Teacher's Guide

Implementation

This WebQuest may be used as the major teaching resource for secondary students of English. It has been designed to provide a major component of an Area of Study for Preliminary Stage 6 English (content common to the Standard and Advanced courses) as described in the NSW English Stage 6 Syllabus (NSW Board of Studies [BOS] 1999/2007:14-15), with some limitations, as described below. Material quoted has been taken from the English Stage 6 Syllabus which can be downloaded from the NSW Board of Studies website.

The WebQuest can be used to support in class teaching, with each activity forming a separate lesson, or for independent student learning. For the former, teacher direction will be needed regarding introducing the topic area, developing concepts, revision of language forms and features and structures, class discussion, group and pair work, and guidance for independent learning. Assessment for learning can be derived from any stage of these activities, including oral and written work where indicated. The summative assessment is in the task of creating a digital poetry or song.

Rationale

By Stage 6 English students will already have experienced material with Aboriginal and indigenous content, a mandatory component of Stages 4 and 5. During these earlier stages, they will have developed a knowledge and understanding of indigenous history and culture in Australia and internationally. They will have explored a range of experiences and achievements of Aboriginal peoples in historical and social contexts and made links between cultural expression, language and spirituality (adapted from English Year 7-10 Syllabus [NSW Board of Studies 2003:10]). Often study at this level involves looking at Aboriginal sporting heroes as well as Aboriginal poetry.

This unit of study aims to develop students' insight and understanding of indigenous issues at a more sophisticated level, within the context of helping them to evaluate the range of choices available to them in constructing their own multimodal texts. It aims to give students the opportunity to analyse and evaluate some of the texts they may have already been exposed to in early years (e.g. Kelly and Carmody's, 'From Little Things, Big Things Grow') from a multimodal perspective: e.g. how has Kelly and Carmody's text been appropriated by the Getup mob? To what purpose? For what audience? How does the Getup multimodal version of the Kelly/Carmody song appropriate the text of Paul Keating's 'Redfern speech'? What does it mean that Keating's speech was co-written with Don Watson? How does this affect our understanding of authorship?

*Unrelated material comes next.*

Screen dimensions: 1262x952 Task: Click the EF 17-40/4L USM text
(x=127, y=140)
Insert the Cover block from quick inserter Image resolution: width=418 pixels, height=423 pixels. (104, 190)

The unit also seeks also to introduce texts students may not have come across before. For example, students are invited to examine how Aboriginal poet Jack Davis' poem, 'John Pat', has been appropriated and performed by different musical artists e.g. Paul Kelly and Archie Roach, and musician Mark Bin Baker. This gives students the opportunity to analyse and evaluate the different textual choices made in appropriating this poem and how these choices affect the aesthetic value of the resulting texts as well as their effectiveness in conveying both emotional and political sentiment. It also allows teachers to introduce or to explore further a more challenging issue that relates to indigenous content, Aboriginal deaths in custody, which may only have been touched on in earlier stages. Extension activities also allow students to explore the poem/song by deceased Aboriginal singer-songwriter, Ruby Hunter, 'Down City Streets'. This text again deals with more challenging issues, including homelessness and addiction, and students are invited to explore further the notion of authorship and its implications of speaking/singing/writing for, about, or as an Aboriginal person, and how awareness of one's own subject position in relation to a text (both personal and cultural) has implications for whether what one is depicting falls into the category of 'stereotype' or deals appropriately and sensitively to real, lived experience. 

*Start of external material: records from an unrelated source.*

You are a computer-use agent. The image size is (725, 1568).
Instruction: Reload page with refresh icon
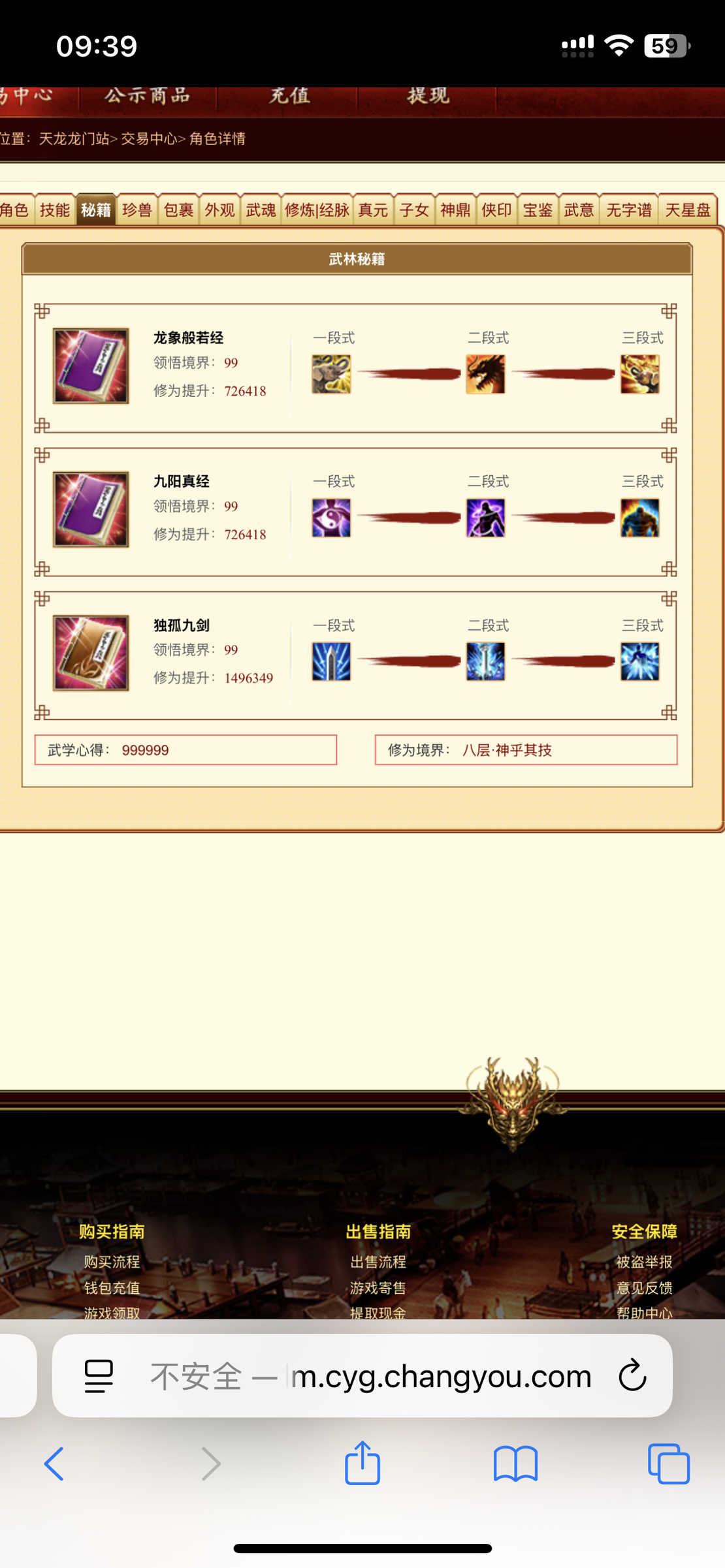click(x=632, y=1375)
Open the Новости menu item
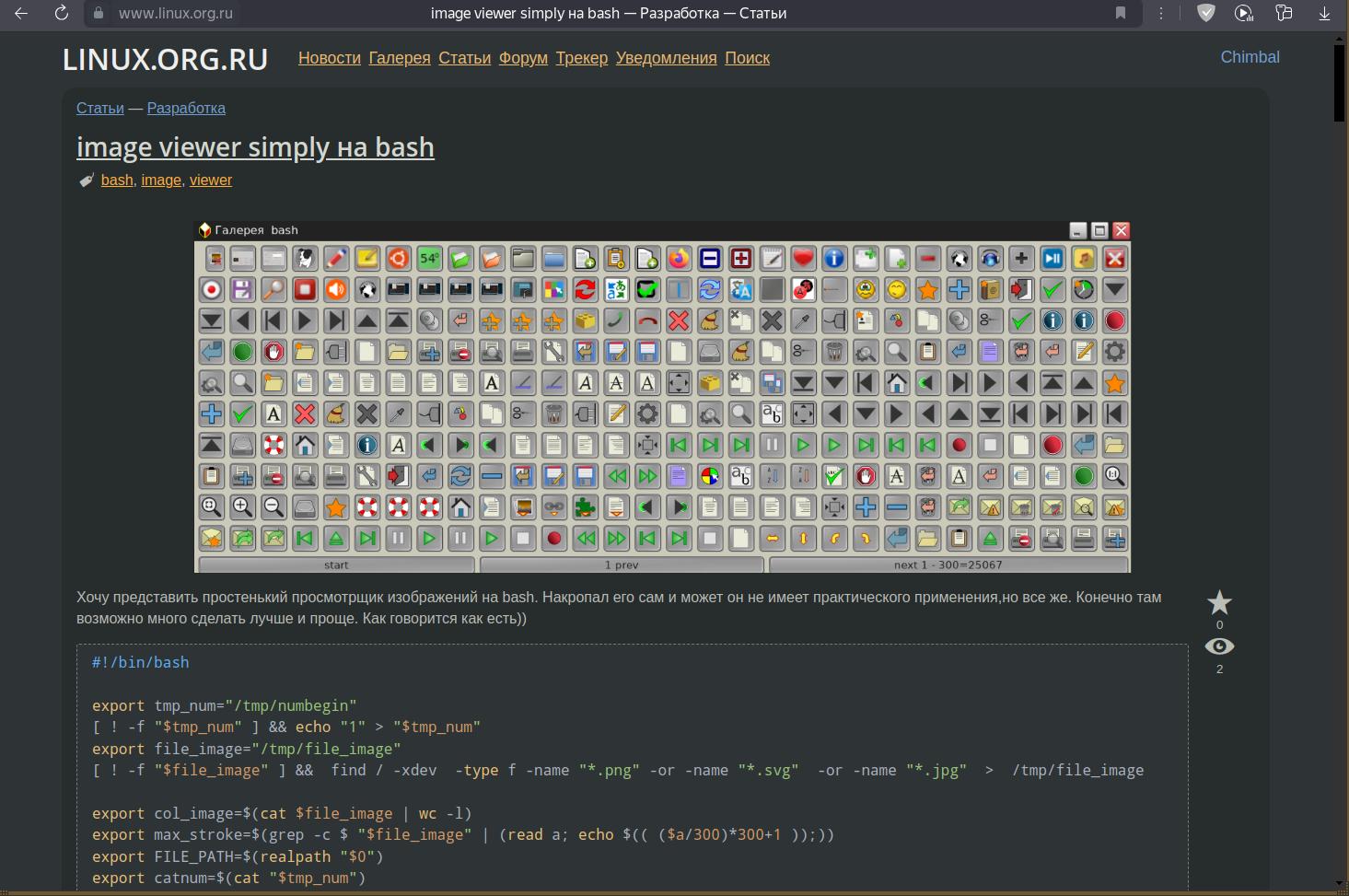The image size is (1349, 896). click(329, 58)
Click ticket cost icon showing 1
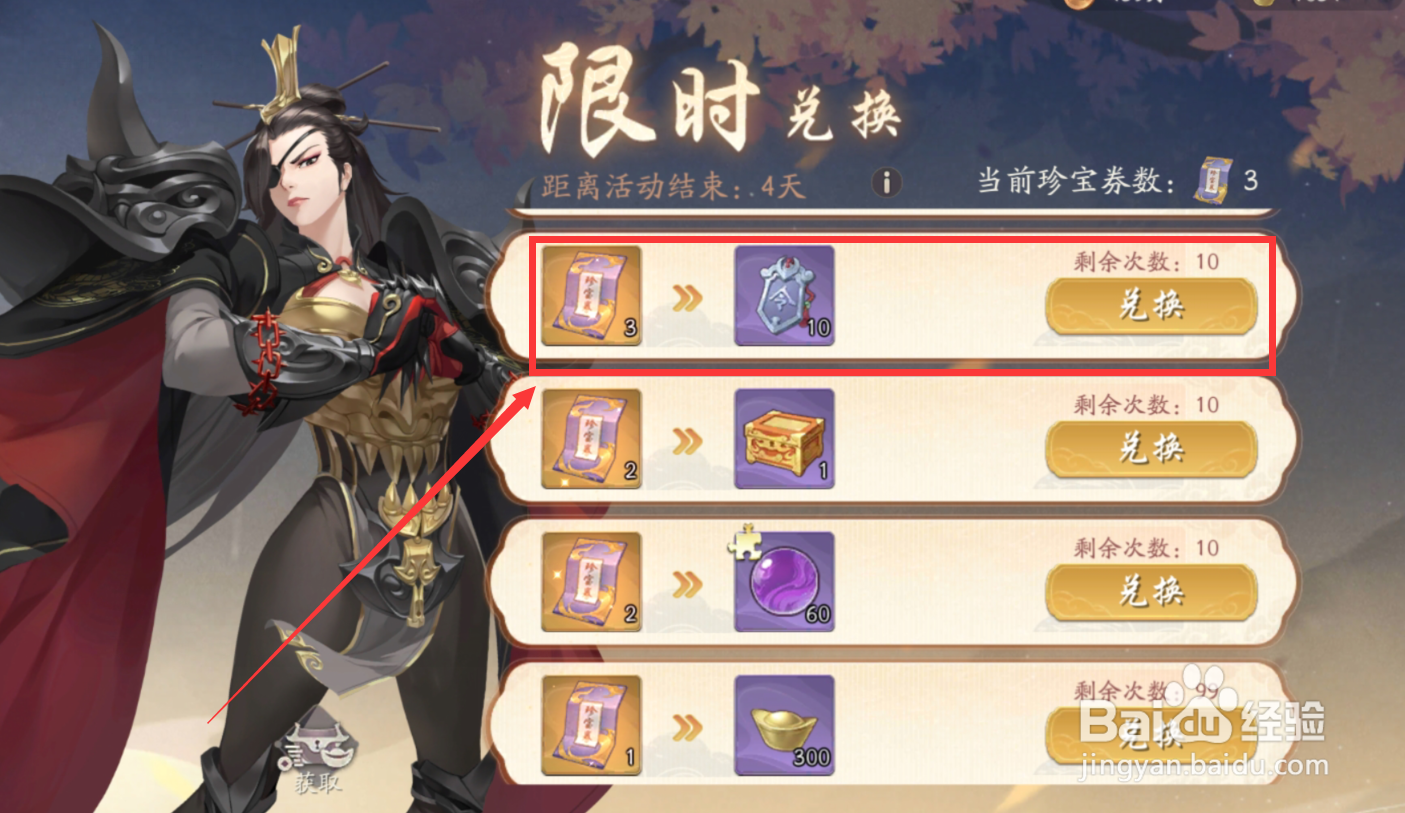The width and height of the screenshot is (1405, 813). coord(592,725)
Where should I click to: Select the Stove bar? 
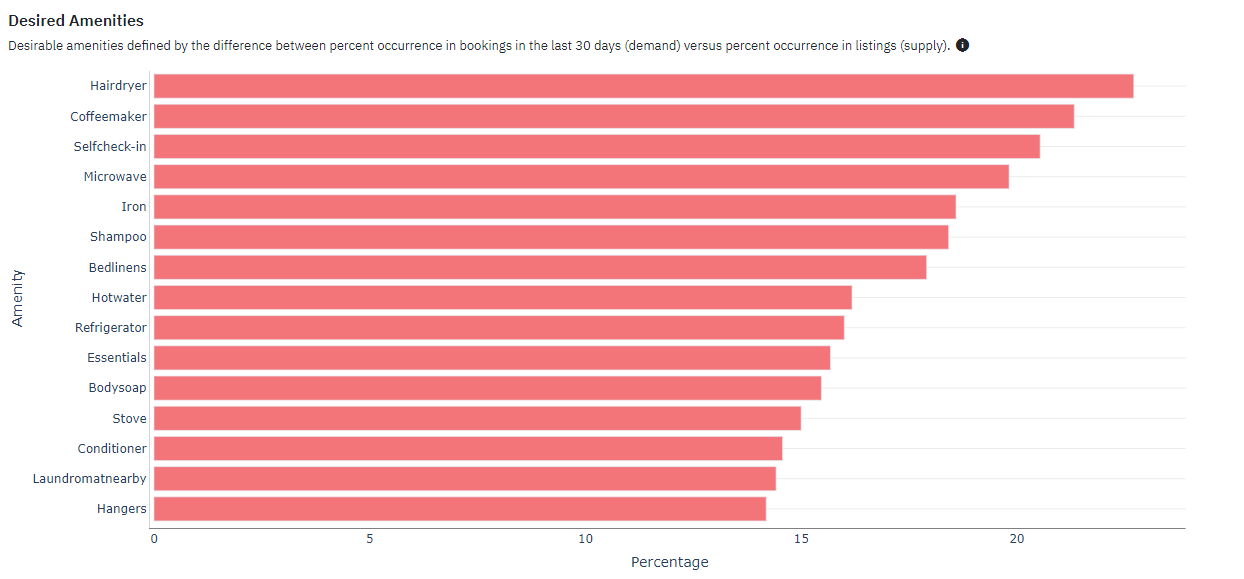477,418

Primarly, the unit seeks to expose the relationship between a visual and aural texts in creating new meanings for poetry. An understanding of this relationship is an essential prerequisite for students to make effective and insightful choices in their own creation of what, for simplicity, I have termed 'digital poetry and song'. It does this by introducing students both to visual texts with indigenous content, and to multimodal versions of non-indigenous, international poetry texts (see Poetry for the 21st Century in the class acitivities).

In this aim, this unit seeks to fulfil the following Stage 6 syllabus requirements. (Material following has been adapted from the English Stage 6 Syllabus document 1999/2007 available from NSW Board of Studies.)

Stage 6 ‘involves the study and use of language in its various textual forms, encompassing written, spoken and visual texts of varying complexity, including the language systems of English through which meaning is conveyed, interpreted and reflected.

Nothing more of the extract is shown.